» **Selected text**
━━━━━━━━━━━━━━━━
Colleagues in the venues where ministry has taken me have been supportive in many different ways. When I first served the Mission Hills United Methodist Church in San Diego, parishioners not only were fascinated with my explorations, but some were willing to participate in small groups to help me think through implications of metaphors for God for my dissertation. A nearby pastor, Rev. Preston Price, saw the relevancy of challenging static God metaphors, and his dramatic, outrageous, forthright use of some of the ideas we discussed helped me to realize these ideas could be shared boldly with church congregations.
For twenty-one years professor colleagues at United Theological Seminary in Dayton, Ohio, were sources of insight and friendships as we mutually shared our disciplines and passions. Especially, I thank Andrew Sung Park, Larry Wellbourn, Kathy Farmer, Marsha Foster Boyd, and Ai Ra Kim. Students in seminary, most of whom were also serving small churches, were fabulous dialogue partners.
Back in the local church setting for five years at Aldersgate United Methodist Church in Orange County, California, I have shared plenty of these ideas with parishioners, and they have been gracious in their reflective responses. I thank especially George and Sally Puente. Virtually every Sunday, George shared thought-provoking comments with an affirming flair, and Sally sang from the Source of Divine Beauty.
For the past five years, my sister, Marilyn Collins, has listened over the phone to every sermon before I preached it, and she is radically honest with her responses. Plenty of the ideas in this book were clarified as I responded to her questions.
Our children, Alexandra and Stephen, are evident in many of the stories that appear in this book. How we think about God affects the next generation in huge ways. I thank them for their patience, their sharing, and their love.
━━━━━━━━━━━━━━━━
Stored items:

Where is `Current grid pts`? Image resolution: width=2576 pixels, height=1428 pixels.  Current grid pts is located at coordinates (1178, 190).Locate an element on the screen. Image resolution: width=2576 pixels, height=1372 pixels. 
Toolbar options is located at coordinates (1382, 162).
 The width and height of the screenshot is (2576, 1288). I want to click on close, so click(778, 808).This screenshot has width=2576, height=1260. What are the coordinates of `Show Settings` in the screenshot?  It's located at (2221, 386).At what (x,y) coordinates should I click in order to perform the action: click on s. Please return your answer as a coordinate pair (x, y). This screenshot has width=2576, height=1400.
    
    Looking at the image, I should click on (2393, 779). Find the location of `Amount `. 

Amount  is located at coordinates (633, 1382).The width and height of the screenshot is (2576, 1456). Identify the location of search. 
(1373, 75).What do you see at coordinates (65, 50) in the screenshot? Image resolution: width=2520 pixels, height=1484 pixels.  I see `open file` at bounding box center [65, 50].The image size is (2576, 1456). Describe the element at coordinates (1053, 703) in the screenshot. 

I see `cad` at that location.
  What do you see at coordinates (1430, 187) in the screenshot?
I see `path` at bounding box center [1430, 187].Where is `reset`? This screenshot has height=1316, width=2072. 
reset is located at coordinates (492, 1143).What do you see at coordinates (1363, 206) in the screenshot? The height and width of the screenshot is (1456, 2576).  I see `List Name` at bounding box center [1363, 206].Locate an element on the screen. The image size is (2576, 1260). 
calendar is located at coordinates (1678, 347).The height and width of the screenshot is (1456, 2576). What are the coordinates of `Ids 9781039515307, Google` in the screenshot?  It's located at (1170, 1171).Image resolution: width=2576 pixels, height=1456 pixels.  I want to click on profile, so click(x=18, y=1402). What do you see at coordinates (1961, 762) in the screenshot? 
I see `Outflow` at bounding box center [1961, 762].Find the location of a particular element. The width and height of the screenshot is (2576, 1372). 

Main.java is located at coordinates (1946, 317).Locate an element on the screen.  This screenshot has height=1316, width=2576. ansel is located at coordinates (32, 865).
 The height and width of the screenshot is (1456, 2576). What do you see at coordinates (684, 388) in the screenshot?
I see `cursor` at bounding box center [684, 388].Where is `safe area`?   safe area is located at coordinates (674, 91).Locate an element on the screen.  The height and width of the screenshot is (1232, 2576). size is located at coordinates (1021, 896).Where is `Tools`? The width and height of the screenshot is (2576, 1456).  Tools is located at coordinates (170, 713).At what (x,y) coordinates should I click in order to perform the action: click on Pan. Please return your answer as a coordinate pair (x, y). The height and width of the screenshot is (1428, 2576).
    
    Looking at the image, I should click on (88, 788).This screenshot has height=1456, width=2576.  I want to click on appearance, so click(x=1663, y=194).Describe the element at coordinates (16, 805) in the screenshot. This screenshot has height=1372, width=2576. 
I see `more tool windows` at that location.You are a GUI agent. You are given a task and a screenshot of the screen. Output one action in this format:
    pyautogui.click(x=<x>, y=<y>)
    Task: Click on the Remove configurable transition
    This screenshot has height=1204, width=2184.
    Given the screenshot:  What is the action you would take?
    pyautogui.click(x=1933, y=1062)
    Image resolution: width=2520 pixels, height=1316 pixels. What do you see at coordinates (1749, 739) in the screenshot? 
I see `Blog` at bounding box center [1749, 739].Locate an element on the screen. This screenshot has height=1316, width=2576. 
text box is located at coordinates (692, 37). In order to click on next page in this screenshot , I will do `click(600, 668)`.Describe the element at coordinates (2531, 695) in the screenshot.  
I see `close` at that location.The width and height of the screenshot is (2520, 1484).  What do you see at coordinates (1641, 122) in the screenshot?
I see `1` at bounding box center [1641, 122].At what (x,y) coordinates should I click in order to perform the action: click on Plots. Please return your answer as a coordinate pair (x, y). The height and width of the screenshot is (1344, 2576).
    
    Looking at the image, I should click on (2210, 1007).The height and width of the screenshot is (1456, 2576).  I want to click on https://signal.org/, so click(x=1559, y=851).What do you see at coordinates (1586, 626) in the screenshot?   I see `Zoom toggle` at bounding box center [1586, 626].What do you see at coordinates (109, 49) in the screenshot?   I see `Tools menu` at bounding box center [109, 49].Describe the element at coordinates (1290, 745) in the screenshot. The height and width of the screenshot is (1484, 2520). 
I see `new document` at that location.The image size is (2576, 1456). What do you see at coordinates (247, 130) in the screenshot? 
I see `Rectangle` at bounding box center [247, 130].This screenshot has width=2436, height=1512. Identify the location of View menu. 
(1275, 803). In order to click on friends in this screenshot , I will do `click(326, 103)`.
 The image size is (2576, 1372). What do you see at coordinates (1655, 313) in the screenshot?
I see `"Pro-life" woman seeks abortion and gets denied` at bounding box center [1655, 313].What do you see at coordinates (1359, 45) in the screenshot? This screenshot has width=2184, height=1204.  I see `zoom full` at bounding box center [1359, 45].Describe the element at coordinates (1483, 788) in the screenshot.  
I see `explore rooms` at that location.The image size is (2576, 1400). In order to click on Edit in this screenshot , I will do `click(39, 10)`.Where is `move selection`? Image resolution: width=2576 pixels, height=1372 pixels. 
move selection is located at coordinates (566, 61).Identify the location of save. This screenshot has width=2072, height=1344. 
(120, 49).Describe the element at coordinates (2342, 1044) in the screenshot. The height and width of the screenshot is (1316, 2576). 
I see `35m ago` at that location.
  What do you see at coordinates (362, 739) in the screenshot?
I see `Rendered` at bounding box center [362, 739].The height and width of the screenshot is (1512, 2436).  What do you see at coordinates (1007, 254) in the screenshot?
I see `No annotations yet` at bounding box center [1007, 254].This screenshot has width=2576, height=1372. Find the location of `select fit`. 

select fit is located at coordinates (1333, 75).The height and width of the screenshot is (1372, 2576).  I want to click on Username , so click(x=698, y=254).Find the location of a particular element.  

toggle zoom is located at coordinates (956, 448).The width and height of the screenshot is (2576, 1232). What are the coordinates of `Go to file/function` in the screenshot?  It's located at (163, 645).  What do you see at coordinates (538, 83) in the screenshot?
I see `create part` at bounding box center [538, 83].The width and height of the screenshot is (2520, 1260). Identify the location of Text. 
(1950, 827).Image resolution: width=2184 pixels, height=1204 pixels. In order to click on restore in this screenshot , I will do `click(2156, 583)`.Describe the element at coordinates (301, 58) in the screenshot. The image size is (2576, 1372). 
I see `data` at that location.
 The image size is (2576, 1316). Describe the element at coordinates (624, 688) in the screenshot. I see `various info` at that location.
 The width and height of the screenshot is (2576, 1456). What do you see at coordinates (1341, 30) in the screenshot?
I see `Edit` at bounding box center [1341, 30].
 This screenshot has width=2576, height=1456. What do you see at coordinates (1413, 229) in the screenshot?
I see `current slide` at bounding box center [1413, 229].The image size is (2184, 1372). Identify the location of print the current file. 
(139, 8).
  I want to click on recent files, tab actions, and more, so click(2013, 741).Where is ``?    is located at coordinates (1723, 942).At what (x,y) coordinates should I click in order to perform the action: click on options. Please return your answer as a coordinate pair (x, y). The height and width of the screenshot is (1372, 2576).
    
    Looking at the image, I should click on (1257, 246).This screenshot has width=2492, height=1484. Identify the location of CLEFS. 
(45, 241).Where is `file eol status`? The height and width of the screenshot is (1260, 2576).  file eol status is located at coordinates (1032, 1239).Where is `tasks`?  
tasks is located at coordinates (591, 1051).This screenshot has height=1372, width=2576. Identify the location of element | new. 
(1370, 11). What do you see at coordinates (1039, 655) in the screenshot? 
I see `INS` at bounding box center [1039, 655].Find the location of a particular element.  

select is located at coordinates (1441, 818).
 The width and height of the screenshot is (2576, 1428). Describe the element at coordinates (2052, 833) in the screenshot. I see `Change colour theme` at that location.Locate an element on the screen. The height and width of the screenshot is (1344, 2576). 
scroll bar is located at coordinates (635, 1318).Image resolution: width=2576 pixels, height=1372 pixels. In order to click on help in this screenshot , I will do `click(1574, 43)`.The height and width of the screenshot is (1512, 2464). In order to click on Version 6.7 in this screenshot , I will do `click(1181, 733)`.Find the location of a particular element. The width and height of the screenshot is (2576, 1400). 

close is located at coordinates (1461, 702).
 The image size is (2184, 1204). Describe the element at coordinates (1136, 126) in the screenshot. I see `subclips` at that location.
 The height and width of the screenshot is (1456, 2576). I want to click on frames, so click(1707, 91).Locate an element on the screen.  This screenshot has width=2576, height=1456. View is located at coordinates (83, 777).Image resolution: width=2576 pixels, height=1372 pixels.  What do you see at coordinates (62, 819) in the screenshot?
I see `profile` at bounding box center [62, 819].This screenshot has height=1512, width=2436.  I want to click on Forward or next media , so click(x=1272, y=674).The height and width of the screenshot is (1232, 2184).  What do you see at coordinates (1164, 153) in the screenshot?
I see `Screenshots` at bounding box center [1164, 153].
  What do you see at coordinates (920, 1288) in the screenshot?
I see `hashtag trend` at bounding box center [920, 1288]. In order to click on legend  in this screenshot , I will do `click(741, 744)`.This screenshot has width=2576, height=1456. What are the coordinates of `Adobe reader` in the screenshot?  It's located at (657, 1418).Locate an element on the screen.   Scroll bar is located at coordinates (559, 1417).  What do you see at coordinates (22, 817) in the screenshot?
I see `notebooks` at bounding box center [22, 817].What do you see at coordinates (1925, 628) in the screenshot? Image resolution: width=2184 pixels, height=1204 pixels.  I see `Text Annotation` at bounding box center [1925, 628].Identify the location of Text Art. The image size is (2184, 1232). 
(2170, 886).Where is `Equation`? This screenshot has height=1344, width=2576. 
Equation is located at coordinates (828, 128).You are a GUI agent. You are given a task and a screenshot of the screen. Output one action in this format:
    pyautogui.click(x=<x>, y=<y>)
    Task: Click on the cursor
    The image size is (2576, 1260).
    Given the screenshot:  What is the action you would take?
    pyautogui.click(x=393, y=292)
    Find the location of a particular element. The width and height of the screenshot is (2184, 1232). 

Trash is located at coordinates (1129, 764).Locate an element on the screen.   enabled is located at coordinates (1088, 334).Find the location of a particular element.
━━━━━━━━━━━━━━━━
» **What to produce**
Please return the passage of the acknowledgments between "Colleagues in the" and "with church congregations.", inclusive, copied word for word.

» **Problem solution**
Colleagues in the venues where ministry has taken me have been supportive in many different ways. When I first served the Mission Hills United Methodist Church in San Diego, parishioners not only were fascinated with my explorations, but some were willing to participate in small groups to help me think through implications of metaphors for God for my dissertation. A nearby pastor, Rev. Preston Price, saw the relevancy of challenging static God metaphors, and his dramatic, outrageous, forthright use of some of the ideas we discussed helped me to realize these ideas could be shared boldly with church congregations.